Most people don’t think much about parasites. But in postwar Japan, Mokichi Okada saw this as one of the most urgent health problems of his time — and he believed the cause was hiding in plain sight.
A Problem Hiding in the Soil

What goes into the soil eventually enters the body. Natural farming starts by keeping the soil clean.
In the early 1950s, studies showed that over 80 percent of Japanese people carried roundworms. For most, the symptoms were mild. But for some, the infection was severe — dozens, even hundreds of worms affecting internal organs, causing serious pain and, in some cases, death.
The medical explanation of the time pointed to human waste used as fertilizer. Parasite eggs in the soil would pass into vegetables, then into the body. That much, Okada agreed with.
But he went further.
What Medicine Hadn’t Explained Yet
Okada observed that other parasites — pinworms, hookworms, scabies, athlete’s foot — couldn’t be fully explained by infection alone. Medicine at the time labeled many of these “cause unknown.”
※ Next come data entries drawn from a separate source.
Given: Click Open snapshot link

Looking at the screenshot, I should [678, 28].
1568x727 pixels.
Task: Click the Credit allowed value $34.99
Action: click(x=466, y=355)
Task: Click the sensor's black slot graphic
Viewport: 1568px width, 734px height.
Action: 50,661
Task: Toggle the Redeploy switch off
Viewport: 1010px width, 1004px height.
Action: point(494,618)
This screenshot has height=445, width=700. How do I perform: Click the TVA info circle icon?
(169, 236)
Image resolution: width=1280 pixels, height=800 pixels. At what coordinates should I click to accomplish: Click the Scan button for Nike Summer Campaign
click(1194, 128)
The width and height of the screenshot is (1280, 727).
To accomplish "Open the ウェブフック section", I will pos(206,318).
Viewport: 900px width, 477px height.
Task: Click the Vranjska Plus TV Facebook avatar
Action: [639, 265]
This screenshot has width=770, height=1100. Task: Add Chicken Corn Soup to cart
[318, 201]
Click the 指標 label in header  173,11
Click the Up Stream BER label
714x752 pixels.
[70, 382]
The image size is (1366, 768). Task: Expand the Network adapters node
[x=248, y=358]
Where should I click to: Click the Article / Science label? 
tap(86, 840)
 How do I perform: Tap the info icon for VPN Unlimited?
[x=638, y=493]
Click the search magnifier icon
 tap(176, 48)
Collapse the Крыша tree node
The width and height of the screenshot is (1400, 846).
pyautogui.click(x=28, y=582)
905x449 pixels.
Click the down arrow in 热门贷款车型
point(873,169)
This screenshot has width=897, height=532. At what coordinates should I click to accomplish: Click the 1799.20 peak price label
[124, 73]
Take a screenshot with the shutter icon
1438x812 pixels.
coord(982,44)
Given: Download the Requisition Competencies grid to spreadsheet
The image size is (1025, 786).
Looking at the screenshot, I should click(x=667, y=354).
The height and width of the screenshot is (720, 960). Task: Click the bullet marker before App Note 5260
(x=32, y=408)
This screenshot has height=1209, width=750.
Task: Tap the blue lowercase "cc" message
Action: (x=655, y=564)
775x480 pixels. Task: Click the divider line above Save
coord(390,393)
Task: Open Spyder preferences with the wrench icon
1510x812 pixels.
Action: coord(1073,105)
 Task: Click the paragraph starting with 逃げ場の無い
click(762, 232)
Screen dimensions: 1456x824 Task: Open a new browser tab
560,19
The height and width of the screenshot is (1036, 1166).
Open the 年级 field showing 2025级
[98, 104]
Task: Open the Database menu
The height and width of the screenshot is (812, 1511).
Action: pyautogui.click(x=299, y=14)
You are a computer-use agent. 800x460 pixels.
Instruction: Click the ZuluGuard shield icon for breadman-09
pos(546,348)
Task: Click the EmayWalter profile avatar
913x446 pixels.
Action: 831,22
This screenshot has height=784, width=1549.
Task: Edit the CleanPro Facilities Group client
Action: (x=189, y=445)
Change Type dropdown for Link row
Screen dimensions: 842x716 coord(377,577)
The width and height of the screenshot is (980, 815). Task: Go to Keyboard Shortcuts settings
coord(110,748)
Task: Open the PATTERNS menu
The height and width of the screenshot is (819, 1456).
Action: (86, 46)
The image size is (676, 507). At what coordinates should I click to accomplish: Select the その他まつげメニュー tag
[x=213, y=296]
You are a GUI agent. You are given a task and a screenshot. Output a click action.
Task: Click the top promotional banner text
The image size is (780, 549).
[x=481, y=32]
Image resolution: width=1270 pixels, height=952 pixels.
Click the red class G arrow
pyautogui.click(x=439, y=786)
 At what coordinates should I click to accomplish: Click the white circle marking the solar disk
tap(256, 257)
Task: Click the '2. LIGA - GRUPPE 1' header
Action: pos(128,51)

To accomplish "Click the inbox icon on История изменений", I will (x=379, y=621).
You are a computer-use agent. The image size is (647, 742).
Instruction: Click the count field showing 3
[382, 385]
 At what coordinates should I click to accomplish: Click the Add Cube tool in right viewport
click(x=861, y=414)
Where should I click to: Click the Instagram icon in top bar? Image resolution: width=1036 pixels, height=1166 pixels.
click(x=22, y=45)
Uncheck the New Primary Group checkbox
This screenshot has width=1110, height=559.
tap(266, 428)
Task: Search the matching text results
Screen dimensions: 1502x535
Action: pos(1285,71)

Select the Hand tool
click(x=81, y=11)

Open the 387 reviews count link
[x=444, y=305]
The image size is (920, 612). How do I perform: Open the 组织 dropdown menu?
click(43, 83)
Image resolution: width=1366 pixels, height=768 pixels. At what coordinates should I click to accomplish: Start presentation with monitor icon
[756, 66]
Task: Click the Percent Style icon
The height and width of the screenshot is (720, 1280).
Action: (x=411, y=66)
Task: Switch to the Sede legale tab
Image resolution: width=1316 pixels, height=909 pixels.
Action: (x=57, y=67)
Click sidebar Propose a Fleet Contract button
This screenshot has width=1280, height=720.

His conclusion was this: when the blood is clouded by what enters the body — particularly impure substances used in farming — the body’s internal environment becomes one where parasites can take hold.
The solution, he argued, was not more medicine. It was cleaner inputs from the start.
What the Body Actually Needs
Okada believed the human body, when given the right conditions, is naturally resistant to parasites and disease. Those conditions are simple: fresh air, clean water, and food grown from soil free of impure additives.
He also suggested that unnecessary medicines and chemical substances, introduced into the body as foreign materials, work against this natural balance rather than supporting it.
In his view, a person who eats food grown from truly clean soil — without chemical fertilizers or human waste — could live in good health well into old age. One hundred years, he said, was not out of reach.